Delta Blues and Spirituals is a live album by the American blues musician Son House, released in 1995. It was part of the Capitol Blues Collection, a reissue series that eventually numbered around 20 albums.

Production
The album was produced and organized by Pete Welding. It was recorded at the 100 Club, in London, in 1970. House played four spirituals and four blues songs, and provided monologues explaining the connections between the two forms. Al Wilson performed on a couple of songs.

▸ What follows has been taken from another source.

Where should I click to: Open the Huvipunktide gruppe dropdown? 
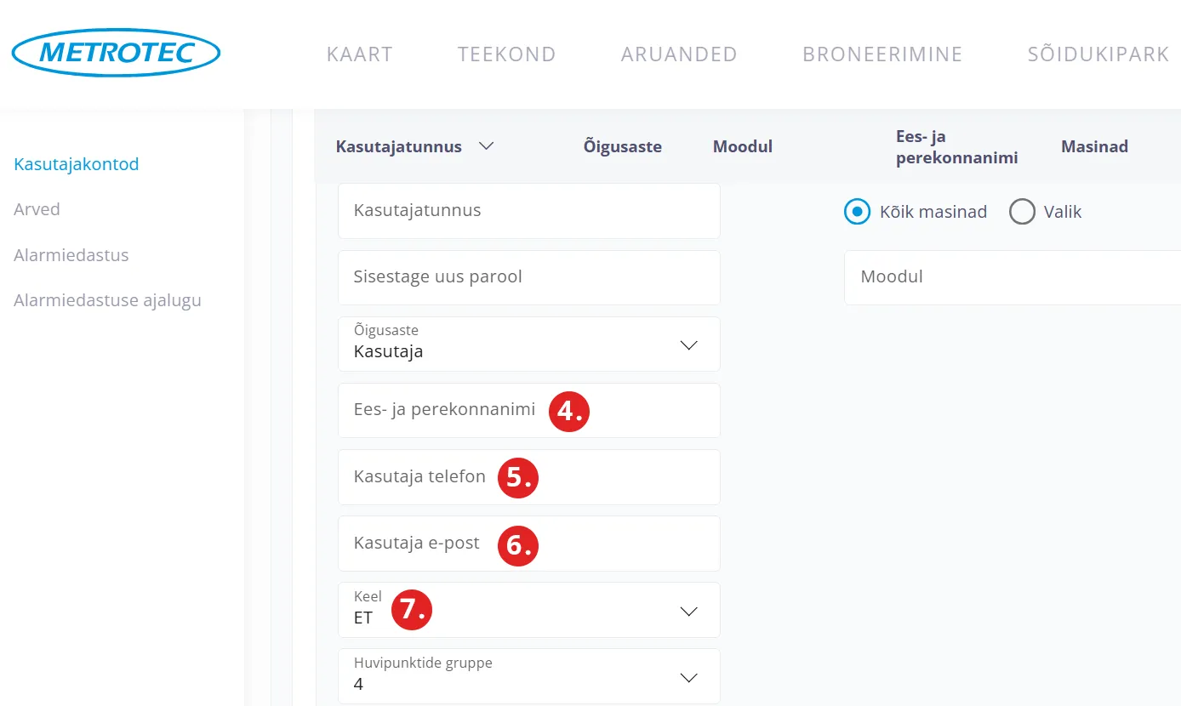pyautogui.click(x=528, y=677)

The album liner notes are by David Evans.

Critical reception

The Pittsburgh Post-Gazette considered the album "filled with the raw power and emotion that make [House's] music so memorable." CMJ New Music Monthly deemed it "the best by far" of the 1995 Capitol blues reissues. The Dallas Morning News noted the "somber material ... that showcases the religious face of Mississippi folk music." The Richmond Times-Dispatch stated: "So honest as to convey an unnaturally solemn edge to the material, Son House's gritty release is as rich as Delta soil."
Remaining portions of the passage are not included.